_LISTED ENTRIES_
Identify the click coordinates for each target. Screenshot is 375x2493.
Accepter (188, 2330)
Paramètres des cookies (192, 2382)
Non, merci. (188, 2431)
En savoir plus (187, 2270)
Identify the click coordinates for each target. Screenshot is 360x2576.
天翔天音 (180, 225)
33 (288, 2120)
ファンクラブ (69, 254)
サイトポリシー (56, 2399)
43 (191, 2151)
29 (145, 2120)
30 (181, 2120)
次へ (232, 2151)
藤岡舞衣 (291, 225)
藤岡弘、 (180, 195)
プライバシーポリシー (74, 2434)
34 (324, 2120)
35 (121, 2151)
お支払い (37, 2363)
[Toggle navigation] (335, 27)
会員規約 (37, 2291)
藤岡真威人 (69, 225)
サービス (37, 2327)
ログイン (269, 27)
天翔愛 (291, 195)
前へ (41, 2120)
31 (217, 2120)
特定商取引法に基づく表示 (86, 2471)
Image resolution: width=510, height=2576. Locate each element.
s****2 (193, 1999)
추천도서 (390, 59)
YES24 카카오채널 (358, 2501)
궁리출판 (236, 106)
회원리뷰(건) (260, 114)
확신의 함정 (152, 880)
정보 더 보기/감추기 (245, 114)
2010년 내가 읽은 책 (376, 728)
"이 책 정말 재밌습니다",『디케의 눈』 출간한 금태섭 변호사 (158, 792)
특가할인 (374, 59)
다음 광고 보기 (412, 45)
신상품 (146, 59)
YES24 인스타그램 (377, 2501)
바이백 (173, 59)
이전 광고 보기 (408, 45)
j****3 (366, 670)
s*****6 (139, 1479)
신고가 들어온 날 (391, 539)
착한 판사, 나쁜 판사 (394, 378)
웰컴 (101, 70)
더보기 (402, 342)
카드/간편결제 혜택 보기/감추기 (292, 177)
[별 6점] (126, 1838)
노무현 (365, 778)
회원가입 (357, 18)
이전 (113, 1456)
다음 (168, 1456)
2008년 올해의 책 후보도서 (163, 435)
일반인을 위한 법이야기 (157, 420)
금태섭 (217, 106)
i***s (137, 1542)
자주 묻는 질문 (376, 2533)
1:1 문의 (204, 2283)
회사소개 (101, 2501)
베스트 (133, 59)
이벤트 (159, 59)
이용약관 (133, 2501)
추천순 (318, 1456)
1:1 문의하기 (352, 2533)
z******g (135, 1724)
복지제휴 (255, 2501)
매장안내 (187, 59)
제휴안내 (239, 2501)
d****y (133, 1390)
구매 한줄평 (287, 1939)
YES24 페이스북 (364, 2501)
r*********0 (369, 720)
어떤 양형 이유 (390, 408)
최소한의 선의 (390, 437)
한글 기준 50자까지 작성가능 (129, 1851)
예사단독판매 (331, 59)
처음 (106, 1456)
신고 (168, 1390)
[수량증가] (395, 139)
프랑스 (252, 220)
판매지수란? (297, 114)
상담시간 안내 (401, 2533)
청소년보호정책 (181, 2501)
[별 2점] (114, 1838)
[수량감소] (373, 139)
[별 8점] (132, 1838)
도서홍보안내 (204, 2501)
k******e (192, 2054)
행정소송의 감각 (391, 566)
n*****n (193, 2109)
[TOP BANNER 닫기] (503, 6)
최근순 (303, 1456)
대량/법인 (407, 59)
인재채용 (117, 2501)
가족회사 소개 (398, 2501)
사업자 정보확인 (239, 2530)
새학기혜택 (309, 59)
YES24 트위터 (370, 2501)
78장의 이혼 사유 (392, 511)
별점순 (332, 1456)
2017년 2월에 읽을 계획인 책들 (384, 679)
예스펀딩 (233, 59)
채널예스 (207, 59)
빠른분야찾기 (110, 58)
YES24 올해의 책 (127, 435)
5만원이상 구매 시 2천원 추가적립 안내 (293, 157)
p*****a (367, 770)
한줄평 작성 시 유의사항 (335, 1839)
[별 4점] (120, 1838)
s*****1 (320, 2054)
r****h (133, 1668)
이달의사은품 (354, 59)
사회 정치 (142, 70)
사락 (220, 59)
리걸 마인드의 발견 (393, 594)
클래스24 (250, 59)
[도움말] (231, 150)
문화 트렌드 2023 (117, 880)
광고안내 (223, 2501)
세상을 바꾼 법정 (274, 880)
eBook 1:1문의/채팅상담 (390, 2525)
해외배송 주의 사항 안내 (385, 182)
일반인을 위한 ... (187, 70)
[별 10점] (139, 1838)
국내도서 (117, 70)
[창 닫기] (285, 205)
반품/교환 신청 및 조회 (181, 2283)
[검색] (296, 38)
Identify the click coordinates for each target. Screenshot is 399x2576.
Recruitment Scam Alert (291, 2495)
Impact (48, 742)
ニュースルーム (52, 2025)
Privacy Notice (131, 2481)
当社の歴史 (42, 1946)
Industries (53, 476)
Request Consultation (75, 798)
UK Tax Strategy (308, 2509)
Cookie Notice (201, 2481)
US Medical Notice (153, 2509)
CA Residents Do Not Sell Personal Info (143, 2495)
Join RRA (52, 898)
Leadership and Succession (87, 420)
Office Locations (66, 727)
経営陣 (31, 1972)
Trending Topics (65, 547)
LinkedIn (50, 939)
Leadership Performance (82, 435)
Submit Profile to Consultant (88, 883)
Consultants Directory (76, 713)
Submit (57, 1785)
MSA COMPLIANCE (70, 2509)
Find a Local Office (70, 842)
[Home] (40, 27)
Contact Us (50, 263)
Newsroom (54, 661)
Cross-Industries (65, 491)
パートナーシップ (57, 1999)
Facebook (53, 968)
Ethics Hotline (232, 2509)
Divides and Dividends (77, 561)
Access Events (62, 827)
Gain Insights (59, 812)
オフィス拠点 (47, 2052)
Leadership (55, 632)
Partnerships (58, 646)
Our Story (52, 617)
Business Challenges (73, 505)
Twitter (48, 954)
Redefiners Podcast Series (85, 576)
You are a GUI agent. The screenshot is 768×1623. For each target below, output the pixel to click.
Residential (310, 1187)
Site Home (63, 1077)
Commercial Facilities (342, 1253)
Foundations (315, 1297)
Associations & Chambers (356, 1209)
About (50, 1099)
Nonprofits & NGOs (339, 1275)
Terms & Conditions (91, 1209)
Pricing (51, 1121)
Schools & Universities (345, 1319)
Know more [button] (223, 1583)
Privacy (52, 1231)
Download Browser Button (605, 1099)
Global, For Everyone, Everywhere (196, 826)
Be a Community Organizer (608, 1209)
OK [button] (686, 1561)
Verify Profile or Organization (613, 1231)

_WORK REQUIRED_
From the records above, copy only the lines starting with the line that holds "Gain Insights (59, 812)" and going on through the line that holds "Be a Community Organizer (608, 1209)", exactly as written.

_YOUR SOLUTION_
Gain Insights (59, 812)
オフィス拠点 (47, 2052)
Leadership (55, 632)
Partnerships (58, 646)
Our Story (52, 617)
Business Challenges (73, 505)
Twitter (48, 954)
Redefiners Podcast Series (85, 576)
You are a GUI agent. The screenshot is 768×1623. For each target below, output the pixel to click.
Residential (310, 1187)
Site Home (63, 1077)
Commercial Facilities (342, 1253)
Foundations (315, 1297)
Associations & Chambers (356, 1209)
About (50, 1099)
Nonprofits & NGOs (339, 1275)
Terms & Conditions (91, 1209)
Pricing (51, 1121)
Schools & Universities (345, 1319)
Know more [button] (223, 1583)
Privacy (52, 1231)
Download Browser Button (605, 1099)
Global, For Everyone, Everywhere (196, 826)
Be a Community Organizer (608, 1209)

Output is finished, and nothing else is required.